- [Material for this task]:
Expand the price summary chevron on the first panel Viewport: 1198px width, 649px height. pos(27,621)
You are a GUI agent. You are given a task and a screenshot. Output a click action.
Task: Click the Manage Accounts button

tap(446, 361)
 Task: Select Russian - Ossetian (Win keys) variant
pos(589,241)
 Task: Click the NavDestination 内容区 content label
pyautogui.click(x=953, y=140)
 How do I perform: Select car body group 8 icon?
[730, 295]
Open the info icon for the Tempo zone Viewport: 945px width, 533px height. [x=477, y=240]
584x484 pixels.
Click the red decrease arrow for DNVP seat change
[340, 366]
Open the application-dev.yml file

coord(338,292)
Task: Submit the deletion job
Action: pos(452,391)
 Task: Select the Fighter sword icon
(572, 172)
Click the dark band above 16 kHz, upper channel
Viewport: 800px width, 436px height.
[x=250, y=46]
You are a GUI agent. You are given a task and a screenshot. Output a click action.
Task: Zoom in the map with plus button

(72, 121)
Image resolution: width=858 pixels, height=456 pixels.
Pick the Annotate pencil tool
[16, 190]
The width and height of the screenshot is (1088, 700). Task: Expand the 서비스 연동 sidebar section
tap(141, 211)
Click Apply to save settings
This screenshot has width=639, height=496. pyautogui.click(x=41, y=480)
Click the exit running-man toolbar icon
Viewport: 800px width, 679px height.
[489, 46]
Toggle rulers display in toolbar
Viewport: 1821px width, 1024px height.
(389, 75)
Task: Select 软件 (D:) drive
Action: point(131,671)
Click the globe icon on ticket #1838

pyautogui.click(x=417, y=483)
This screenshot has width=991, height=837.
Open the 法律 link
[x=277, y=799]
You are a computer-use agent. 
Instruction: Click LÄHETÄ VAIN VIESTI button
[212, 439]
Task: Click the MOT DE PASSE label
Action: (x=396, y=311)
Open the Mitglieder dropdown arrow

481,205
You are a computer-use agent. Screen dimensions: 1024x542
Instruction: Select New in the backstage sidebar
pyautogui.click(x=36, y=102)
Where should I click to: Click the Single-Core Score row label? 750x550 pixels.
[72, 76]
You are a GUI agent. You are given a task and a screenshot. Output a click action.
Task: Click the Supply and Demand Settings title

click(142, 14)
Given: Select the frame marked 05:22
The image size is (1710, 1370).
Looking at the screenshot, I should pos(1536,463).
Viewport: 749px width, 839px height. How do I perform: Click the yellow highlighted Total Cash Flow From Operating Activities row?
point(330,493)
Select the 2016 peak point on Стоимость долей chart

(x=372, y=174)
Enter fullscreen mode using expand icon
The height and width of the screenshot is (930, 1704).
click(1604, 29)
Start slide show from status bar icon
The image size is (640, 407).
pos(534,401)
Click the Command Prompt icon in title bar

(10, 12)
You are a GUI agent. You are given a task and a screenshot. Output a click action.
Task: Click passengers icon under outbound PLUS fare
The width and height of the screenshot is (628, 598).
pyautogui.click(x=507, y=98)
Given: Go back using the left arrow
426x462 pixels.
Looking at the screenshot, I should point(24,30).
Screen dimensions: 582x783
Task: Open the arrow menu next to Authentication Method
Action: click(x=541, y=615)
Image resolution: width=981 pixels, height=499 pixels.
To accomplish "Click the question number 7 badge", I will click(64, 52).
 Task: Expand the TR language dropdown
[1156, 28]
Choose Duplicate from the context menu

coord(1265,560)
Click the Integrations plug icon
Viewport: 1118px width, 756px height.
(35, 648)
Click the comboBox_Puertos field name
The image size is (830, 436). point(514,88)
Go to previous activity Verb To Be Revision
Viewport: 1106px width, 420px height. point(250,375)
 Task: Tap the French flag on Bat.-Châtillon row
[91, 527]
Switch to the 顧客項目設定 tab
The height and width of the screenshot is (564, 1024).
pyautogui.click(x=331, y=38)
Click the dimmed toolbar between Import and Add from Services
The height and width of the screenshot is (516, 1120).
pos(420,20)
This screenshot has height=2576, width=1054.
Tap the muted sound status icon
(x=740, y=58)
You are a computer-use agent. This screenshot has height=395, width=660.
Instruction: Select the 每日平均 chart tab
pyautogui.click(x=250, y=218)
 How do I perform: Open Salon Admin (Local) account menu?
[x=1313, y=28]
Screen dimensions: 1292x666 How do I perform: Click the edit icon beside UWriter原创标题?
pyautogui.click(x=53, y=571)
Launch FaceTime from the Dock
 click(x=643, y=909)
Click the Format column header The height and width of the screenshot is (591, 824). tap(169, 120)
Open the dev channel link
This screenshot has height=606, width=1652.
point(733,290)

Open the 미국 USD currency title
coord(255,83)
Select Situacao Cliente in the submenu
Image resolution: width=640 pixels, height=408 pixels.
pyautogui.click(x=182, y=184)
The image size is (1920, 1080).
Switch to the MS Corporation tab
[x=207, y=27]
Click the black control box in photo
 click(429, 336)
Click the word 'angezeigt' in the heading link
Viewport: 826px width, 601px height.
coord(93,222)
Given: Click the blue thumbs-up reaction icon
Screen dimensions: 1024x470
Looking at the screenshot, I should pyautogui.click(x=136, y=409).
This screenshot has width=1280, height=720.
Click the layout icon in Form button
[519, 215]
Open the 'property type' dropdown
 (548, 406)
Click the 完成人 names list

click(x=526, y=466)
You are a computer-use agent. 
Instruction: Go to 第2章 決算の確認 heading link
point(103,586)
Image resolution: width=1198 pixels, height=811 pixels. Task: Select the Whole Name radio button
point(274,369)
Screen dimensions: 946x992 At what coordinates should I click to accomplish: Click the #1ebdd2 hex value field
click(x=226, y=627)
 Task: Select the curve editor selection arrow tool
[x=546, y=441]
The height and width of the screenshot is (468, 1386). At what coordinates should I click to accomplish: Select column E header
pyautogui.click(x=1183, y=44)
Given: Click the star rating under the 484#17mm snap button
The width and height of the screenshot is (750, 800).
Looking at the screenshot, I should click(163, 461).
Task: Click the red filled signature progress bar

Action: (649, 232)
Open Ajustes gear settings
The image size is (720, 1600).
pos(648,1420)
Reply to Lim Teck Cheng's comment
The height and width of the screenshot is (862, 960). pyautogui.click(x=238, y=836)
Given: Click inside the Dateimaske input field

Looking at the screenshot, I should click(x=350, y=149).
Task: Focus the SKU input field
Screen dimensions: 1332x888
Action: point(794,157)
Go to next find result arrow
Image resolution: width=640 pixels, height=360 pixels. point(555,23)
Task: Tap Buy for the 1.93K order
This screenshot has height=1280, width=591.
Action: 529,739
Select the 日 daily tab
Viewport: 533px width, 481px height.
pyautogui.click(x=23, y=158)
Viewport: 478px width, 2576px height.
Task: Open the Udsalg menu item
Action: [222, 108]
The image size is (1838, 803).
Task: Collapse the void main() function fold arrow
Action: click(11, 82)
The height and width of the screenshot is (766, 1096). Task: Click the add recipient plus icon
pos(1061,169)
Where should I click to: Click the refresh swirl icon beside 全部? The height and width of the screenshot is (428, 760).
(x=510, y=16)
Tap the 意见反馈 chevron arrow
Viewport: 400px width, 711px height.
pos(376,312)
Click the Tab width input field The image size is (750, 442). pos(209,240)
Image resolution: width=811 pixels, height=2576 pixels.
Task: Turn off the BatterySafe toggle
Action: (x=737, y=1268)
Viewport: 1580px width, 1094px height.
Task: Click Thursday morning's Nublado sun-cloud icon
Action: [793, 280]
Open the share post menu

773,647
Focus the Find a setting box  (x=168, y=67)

- [Work required]: Please report every line of the listing that contains the string "under".

- [Response to the exercise]:
Task: Click passengers icon under outbound PLUS fare
Given: Click the star rating under the 484#17mm snap button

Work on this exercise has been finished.